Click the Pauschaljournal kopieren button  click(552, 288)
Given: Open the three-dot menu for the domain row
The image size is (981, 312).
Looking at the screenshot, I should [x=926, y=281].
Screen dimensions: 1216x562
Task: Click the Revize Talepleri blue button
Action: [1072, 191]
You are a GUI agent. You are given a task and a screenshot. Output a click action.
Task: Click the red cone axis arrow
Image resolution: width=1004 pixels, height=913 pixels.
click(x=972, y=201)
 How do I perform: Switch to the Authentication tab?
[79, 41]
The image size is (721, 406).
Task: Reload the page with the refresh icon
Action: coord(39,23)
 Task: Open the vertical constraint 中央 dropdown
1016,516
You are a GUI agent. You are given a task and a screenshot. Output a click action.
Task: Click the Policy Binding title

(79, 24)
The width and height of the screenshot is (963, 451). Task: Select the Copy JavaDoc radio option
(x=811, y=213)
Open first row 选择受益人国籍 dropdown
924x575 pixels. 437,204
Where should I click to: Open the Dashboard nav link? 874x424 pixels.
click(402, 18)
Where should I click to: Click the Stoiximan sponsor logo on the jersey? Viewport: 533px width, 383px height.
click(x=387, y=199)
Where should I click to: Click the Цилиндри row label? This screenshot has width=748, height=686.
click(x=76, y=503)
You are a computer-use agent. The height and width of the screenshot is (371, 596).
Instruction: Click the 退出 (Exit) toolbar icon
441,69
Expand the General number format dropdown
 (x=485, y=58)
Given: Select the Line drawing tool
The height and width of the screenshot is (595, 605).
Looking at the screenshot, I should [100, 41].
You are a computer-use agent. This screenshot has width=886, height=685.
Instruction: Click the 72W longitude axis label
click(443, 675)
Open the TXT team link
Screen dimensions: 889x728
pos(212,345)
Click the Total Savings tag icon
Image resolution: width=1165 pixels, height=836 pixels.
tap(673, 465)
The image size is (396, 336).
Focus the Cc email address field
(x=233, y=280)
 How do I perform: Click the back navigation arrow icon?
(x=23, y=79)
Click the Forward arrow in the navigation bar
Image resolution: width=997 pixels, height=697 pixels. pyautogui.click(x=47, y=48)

### Task statement
Report each line from the items above that contains the string "perform", copying it in full. Case counts.

### Written response
 How do I perform: Switch to the Authentication tab?
 How do I perform: Click the back navigation arrow icon?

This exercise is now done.